On Sunday, 6 September 2015 at 00:25:10 UTC, cym13 wrote:
Yes, static arrays aren't ranges. The main reason is that static arrays are value type (ie: you copy them arround when passing them to functions which usually has a huge cost) where ranges are reference type (no copy, lighter, not always better as it makes optimisation more complicated).

The standard library is designed arround ranges to make sure that you are not copying 1024-bytes long structures arround by accident: you'd have to do that explicitely. As a consequence, you must generally slice arrays when passing them to phobos functions (not always true but a good rule of thumb).

That actually makes a lot of sense.

That said, if you want to benefit from array-specific optimisations such as loop-unrolling you are generally better of using a good old foreach and implementing the logic yourself. Yes, it is sad, I agree.

While I like speed, 95% of my applications can be 4x as slow, and no-one would give a damn. Plus, I have only limited time so I try to be efficient by writing as little code as possible (while still getting work done.)

What I was trying to say is that endorsed idiomatic D code (UFCS combined with function overloading+constraints), produces terrible error messages. Which means every newcomer sees that awful stuff and decides to implement said algorithm himself. That is not productivity.

This is arguably the poorest and most neglected aspect of D.

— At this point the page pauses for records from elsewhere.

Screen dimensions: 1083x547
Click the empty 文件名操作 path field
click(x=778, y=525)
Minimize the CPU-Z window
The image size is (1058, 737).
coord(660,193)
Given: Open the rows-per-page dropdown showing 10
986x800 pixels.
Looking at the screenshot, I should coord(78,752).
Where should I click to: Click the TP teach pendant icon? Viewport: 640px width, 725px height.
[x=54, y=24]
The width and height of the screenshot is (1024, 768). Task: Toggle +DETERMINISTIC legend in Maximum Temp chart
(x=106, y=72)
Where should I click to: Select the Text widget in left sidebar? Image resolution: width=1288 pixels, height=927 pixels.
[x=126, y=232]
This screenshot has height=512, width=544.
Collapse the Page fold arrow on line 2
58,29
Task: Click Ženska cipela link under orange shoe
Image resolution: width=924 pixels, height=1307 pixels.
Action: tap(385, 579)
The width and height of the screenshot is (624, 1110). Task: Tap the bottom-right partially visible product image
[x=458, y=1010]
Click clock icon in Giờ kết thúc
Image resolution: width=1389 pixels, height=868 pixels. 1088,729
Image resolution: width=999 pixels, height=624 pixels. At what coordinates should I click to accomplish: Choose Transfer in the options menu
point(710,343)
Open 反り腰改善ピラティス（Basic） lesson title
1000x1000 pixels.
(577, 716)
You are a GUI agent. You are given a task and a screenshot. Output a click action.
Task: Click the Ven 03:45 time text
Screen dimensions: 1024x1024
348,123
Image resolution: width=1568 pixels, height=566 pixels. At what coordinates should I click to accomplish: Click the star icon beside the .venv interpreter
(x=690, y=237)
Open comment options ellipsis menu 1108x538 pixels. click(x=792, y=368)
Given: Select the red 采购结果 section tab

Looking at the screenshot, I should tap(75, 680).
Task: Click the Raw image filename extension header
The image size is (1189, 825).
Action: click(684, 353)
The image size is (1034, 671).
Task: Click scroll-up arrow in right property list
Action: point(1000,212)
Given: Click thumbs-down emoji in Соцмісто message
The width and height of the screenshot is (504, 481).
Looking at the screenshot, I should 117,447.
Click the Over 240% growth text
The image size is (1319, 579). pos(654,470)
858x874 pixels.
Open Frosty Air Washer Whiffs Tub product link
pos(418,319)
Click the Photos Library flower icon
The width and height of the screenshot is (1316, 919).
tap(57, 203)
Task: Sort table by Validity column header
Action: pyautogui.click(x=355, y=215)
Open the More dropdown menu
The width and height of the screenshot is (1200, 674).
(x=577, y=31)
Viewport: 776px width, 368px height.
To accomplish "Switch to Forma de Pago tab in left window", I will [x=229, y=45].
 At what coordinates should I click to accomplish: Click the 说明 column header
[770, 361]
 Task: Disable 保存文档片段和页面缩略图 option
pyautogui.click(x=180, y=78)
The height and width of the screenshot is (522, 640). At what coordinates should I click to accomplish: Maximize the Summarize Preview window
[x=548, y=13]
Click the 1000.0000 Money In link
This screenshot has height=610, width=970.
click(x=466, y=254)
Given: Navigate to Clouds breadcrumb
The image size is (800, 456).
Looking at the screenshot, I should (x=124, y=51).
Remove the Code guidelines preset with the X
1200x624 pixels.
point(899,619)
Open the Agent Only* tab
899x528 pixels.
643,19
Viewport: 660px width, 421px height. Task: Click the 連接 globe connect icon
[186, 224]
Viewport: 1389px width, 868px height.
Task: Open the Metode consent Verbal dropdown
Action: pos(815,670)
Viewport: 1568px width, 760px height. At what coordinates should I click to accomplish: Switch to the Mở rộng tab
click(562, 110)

Without messing up internals the best I can think of is this:

```
auto forwardRange(alias R)()
{
        import std.traits;
        import std.range;
static if(!isForwardRange!(typeof(R))) static assert(0,"Nonono... "~__traits(identifier,R)~" not a ForwardRange");
        return R;
}

unittest
{
        char[1024] buffer;
        import std.algorithm;
        forwardRange!buffer.find("LOCATION: ");
}
```

Which is ugly as hell, and probably even worse than the current state.